Activity
Using the records provided below, locate and copy each line that contains the word "Task".

Provided information
----------
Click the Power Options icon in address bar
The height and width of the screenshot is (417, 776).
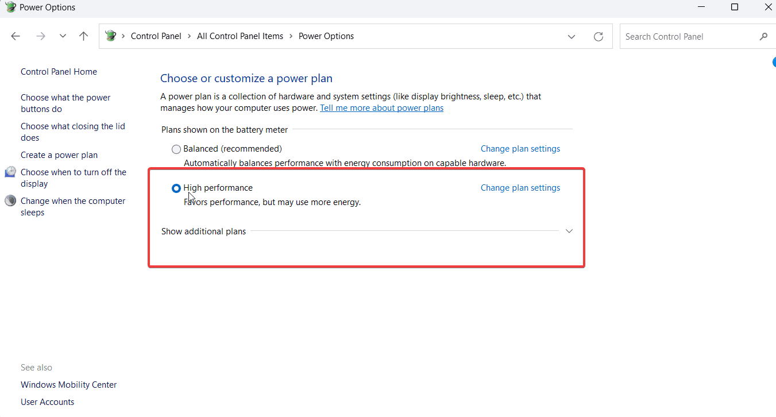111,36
----------
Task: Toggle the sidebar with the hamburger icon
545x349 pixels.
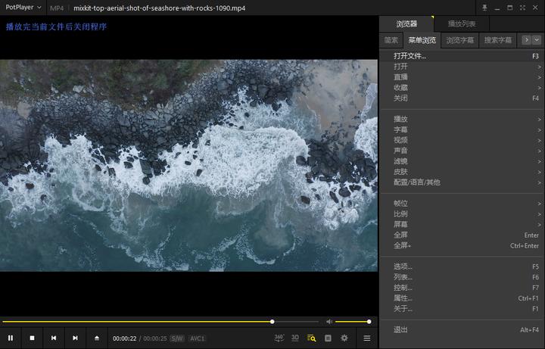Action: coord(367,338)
----------
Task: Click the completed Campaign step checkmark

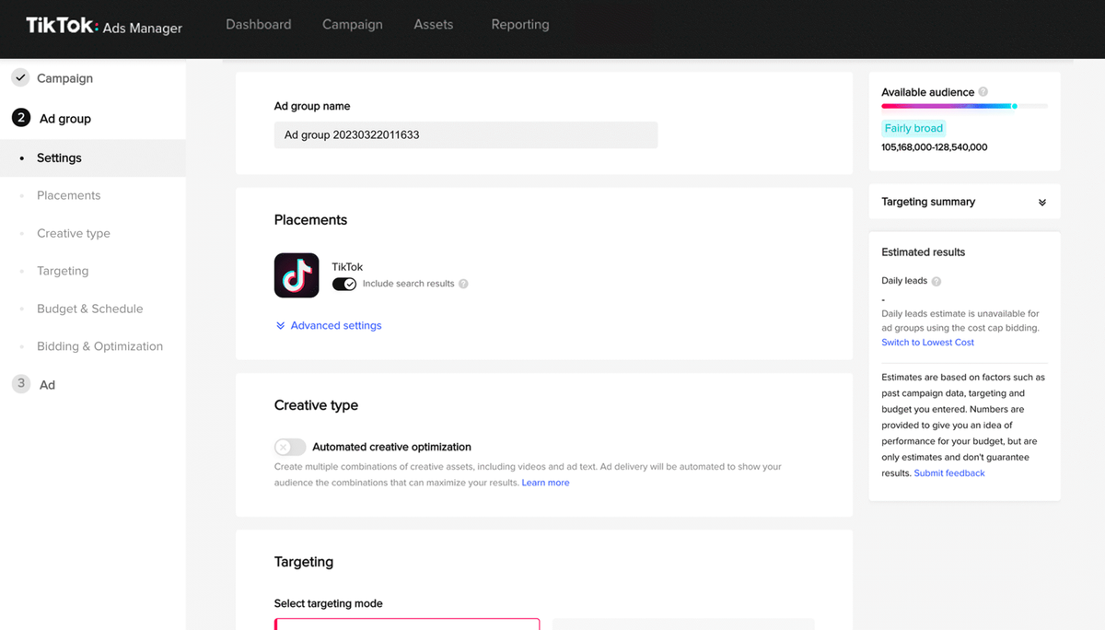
----------
Result below
Task: Toggle the sidebar with the hamburger icon
Task: Click the completed Campaign step checkmark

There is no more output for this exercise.